Bernie lo miró, pero el guardia mantenía el enjuto rostro apartado.
– Ten cuidado -dijo Agustín en voz baja-. Ya vendrán tiempos mejores, Piper. Ahora no puedo decir más. Pero ten cuidado. Procura que no te castiguen, o te maten.
Bernie permanecía de pie junto a su amigo Vicente. El rostro chupado del abogado, enmarcado por una desgreñada mata de cabello gris y una enmarañada barba, ofrecía un aspecto ojeroso y cansado. Miró con una sonrisa a Bernie y después sufrió un acceso de tos mientras, desde lo más hondo de su pecho, se escuchaba una especie de gorgoteo líquido. Vicente sufría infecciones pulmonares desde el verano; parecía que se recuperaba, pero éstas lo volvían a atacar, cada vez con más saña. Algunos guardias le permitían encargarse de trabajos más ligeros a cambio de su ayuda en la tarea de rellenar impresos; sin embargo, aquella semana el sargento encargado de la cuadrilla de la cantera era Ramírez, un hombre brutal que había obligado a Vicente a pasarse todo el día cargando piedras. Parecía que a duras penas podía tenerse en pie.
– ¿Qué te ha pasado? -preguntó a Bernie en un susurro.
– Hay un psiquiatra que anda entrevistando a unos cuantos hombres de San Pedro. Me ha dicho que soy un psicópata antisocial.

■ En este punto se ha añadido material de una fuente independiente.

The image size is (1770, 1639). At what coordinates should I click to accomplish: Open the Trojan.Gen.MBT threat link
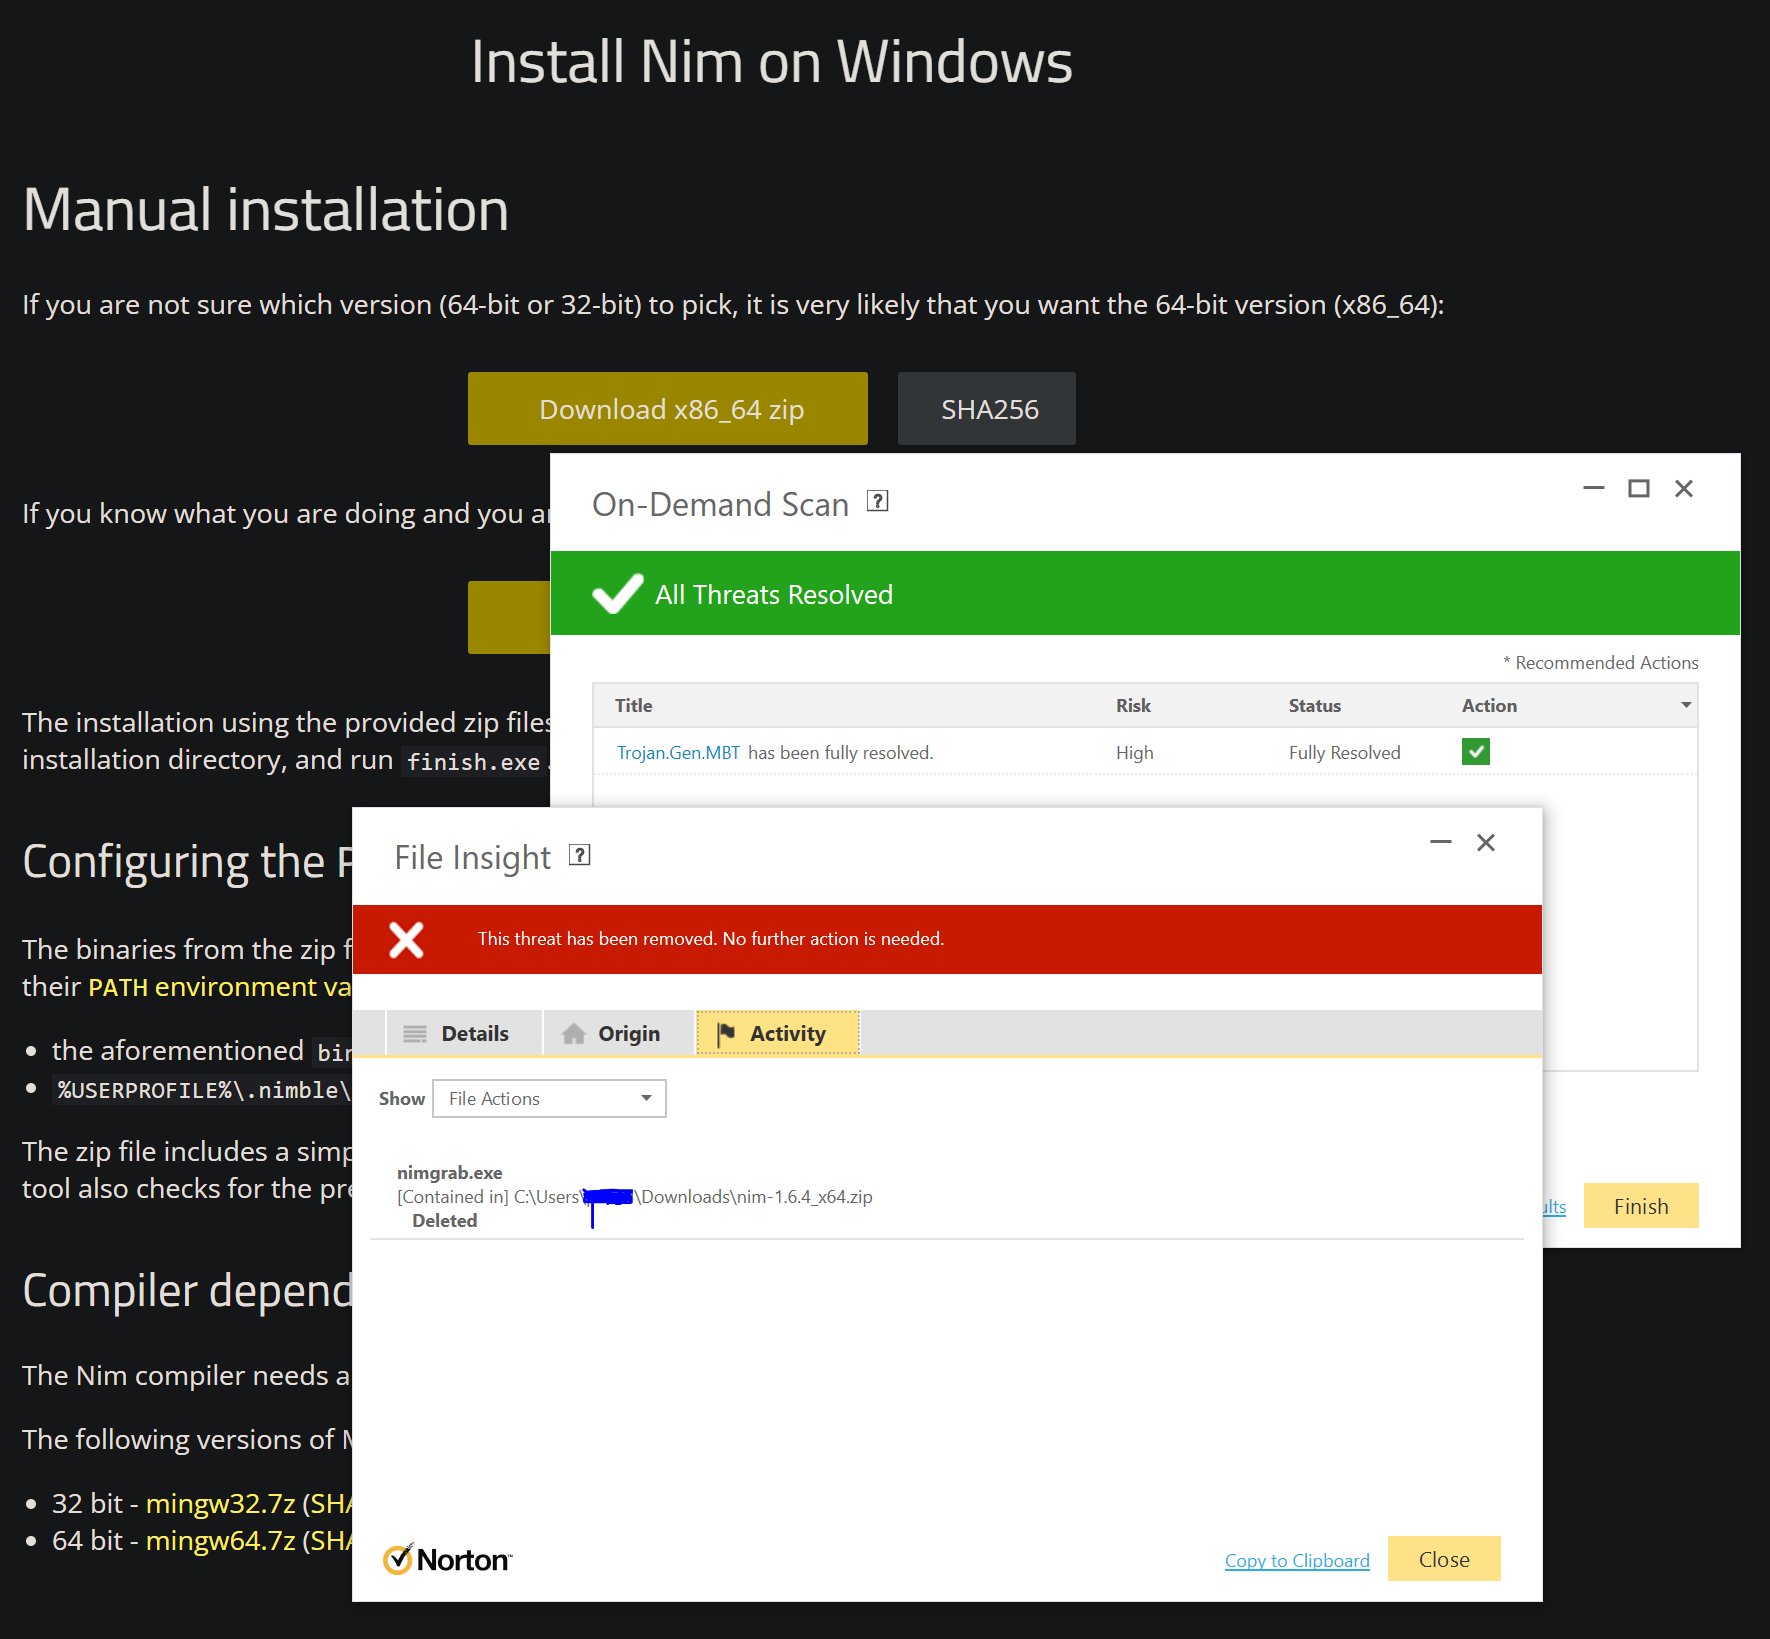[x=678, y=753]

Vicente sonrió con ironía.
– Eso demuestra lo que yo siempre he dicho, que eres un buen hombre, aunque seas bolchevique. Si alguien de aquí te dice que eres normal, ya puedes empezar a preocuparte. Te has perdido la cena.
– Resistiré -dijo Bernie.
Tendría que disfrutar de una buena noche de sueño para estar en condiciones de trabajar al día siguiente. El arroz que les daban a los prisioneros era espantoso, las barreduras de algún almacén de arroz valenciano mezcladas con polvo arenoso; pero, para poder trabajar, uno tenía que comer todo lo que pudiera.
Pensó en lo que Agustín le había dicho. No lo entendía. ¿Tiempos mejores? ¿Se habría producido algún cambio político en España? El comandante les había dicho que Franco se había reunido con Hitler y que España no tardaría en entrar en guerra; pero, en realidad, ellos no sabían nada de lo que ocurría fuera de allí.